*Work to do:*
Copy out every line of the entries from the one containing "Identify the location of ©" down to the one containing "The image size is (1802, 961).", with both of those lines included, and give nothing else.

== Records for this task

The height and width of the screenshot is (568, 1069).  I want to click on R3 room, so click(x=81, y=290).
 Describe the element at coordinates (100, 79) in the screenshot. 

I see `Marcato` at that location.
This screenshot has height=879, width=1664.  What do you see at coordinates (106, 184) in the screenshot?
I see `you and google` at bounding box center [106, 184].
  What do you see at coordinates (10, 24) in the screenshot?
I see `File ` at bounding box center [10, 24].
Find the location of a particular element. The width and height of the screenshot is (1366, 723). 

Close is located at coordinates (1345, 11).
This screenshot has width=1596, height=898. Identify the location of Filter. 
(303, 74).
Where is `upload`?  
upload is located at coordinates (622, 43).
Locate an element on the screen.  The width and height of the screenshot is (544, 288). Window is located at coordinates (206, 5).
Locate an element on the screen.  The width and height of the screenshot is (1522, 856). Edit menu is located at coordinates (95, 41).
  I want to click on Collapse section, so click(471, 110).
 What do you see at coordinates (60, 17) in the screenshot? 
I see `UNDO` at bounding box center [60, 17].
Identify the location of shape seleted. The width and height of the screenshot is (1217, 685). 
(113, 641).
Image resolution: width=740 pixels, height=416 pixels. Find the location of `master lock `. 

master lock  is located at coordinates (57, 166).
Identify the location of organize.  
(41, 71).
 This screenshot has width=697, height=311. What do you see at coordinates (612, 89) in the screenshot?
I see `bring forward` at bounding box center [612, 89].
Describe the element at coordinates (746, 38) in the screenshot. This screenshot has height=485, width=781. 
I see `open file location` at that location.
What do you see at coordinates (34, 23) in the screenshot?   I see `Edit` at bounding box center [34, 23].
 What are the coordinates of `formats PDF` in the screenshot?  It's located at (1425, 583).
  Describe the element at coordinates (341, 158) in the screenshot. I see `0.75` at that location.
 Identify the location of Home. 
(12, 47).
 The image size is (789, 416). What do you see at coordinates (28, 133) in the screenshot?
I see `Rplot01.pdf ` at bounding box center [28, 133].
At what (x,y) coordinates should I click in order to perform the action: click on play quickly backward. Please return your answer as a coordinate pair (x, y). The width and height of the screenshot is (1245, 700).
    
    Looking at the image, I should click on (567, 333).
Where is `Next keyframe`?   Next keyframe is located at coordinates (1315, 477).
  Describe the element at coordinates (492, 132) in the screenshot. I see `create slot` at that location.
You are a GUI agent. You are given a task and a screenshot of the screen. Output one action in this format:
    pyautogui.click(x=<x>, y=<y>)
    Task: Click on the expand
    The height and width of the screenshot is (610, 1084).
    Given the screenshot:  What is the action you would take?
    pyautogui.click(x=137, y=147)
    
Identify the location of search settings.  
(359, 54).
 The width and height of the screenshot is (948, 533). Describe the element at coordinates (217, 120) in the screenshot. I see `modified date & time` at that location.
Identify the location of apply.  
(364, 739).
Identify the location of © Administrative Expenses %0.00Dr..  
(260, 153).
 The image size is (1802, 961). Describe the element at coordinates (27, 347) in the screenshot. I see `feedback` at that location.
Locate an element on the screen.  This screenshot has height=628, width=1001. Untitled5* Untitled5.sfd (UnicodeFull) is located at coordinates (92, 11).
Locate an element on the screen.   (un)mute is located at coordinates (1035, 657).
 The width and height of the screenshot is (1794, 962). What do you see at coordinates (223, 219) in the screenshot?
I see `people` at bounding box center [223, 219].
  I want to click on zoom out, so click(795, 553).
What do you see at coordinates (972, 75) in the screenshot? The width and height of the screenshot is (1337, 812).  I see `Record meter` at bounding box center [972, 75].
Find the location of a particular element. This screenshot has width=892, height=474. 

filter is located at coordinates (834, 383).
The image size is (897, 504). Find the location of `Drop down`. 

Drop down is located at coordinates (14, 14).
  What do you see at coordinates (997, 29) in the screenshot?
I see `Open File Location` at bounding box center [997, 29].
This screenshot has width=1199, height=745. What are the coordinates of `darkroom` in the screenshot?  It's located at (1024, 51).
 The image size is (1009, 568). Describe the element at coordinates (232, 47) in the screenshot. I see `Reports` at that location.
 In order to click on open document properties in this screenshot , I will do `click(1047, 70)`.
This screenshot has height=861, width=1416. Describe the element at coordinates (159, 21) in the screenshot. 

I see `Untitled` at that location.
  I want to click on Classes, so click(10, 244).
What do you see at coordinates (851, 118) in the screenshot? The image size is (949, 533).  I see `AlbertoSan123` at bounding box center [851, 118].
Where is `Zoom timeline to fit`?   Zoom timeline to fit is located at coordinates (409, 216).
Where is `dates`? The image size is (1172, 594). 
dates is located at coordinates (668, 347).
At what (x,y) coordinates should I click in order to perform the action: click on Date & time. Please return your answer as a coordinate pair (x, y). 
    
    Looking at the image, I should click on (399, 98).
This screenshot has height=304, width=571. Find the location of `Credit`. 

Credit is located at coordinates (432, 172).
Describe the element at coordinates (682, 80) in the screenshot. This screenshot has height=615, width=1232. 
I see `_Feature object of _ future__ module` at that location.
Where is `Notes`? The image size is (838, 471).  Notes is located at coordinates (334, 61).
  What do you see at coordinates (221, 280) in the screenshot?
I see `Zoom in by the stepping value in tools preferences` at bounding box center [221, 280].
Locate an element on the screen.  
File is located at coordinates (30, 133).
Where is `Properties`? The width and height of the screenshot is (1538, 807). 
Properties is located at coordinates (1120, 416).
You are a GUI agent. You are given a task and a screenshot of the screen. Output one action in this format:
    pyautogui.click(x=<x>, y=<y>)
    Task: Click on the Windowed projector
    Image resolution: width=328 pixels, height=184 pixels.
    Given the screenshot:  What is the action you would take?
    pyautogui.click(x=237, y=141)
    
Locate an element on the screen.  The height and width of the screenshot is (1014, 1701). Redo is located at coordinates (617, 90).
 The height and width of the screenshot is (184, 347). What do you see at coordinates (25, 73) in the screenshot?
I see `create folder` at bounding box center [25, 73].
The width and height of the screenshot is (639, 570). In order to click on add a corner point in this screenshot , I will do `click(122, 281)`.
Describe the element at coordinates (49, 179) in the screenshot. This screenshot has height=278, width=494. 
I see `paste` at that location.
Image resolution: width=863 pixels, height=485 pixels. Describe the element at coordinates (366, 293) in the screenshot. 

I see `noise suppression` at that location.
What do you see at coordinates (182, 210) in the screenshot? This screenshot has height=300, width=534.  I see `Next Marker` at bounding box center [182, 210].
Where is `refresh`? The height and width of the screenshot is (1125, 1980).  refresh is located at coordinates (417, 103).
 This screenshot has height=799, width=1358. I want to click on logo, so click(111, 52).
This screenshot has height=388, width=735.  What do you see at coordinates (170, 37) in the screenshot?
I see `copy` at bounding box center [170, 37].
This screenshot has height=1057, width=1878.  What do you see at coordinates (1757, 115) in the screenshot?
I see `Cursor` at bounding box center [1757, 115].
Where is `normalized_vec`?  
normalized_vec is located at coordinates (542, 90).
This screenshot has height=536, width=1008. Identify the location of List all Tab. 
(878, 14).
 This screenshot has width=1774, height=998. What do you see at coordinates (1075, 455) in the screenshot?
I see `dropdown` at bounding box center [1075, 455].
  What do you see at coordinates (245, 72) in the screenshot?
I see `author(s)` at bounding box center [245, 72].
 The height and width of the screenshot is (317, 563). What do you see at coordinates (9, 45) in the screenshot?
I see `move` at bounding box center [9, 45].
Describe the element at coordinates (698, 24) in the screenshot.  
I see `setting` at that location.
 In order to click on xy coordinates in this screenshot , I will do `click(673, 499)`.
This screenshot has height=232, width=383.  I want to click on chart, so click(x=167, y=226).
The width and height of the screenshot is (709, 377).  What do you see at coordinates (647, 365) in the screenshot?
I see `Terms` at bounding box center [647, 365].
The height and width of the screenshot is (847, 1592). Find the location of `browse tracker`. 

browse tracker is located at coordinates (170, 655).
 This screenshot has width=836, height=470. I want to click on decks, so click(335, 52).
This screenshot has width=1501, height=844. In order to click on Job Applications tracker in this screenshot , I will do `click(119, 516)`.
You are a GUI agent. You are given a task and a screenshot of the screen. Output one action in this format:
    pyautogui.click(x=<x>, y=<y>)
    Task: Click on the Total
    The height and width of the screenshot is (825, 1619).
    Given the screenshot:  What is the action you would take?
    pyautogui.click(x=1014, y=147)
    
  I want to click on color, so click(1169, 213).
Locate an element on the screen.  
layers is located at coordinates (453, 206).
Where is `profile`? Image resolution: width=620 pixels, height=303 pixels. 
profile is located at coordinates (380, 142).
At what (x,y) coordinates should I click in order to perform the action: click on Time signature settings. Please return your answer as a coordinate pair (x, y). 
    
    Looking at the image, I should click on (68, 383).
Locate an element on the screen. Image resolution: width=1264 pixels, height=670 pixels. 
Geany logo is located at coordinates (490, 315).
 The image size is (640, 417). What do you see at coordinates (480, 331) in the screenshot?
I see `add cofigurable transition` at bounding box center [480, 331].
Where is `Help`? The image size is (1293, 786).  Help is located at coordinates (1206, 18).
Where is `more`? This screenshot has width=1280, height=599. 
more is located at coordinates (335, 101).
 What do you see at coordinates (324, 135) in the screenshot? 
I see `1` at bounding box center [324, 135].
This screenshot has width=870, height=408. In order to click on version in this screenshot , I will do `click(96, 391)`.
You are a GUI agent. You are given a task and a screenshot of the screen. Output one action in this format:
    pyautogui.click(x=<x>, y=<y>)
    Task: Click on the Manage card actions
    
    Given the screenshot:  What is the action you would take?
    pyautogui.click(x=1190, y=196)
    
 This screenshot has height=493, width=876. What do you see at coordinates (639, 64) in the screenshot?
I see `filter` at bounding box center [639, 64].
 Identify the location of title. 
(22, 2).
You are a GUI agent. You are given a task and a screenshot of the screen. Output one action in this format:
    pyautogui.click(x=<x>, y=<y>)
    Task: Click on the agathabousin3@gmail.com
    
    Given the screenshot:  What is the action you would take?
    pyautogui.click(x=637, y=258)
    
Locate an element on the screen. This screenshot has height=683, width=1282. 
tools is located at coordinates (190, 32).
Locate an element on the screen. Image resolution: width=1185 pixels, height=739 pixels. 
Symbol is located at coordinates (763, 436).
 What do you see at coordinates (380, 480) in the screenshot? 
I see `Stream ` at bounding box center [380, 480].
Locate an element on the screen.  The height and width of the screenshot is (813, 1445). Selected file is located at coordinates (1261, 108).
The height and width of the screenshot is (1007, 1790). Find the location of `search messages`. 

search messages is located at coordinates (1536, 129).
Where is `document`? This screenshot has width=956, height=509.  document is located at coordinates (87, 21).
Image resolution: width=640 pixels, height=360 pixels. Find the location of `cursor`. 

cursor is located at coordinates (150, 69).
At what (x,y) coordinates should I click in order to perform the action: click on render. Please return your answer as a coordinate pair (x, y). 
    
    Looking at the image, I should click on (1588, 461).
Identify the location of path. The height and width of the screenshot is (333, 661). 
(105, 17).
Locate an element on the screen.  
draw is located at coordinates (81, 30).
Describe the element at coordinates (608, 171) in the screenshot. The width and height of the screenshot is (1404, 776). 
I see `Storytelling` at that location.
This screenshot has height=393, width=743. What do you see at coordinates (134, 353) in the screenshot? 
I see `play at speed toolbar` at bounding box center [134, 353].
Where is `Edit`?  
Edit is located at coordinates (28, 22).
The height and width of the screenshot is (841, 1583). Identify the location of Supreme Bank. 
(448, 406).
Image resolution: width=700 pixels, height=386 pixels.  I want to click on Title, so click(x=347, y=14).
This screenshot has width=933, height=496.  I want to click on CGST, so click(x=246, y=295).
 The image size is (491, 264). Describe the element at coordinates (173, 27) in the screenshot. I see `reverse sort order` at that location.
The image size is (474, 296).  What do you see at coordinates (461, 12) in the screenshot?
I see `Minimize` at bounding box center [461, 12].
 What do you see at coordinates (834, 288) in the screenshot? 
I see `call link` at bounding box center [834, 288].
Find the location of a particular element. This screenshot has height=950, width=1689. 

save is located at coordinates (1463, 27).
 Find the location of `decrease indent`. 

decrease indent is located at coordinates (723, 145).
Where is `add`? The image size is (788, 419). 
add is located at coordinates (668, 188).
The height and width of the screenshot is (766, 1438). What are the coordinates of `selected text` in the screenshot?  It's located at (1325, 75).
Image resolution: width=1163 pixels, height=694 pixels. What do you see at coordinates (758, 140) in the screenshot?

====

*Written answer:*
Identify the location of © Administrative Expenses %0.00Dr..  
(260, 153).
 The image size is (1802, 961). Describe the element at coordinates (27, 347) in the screenshot. I see `feedback` at that location.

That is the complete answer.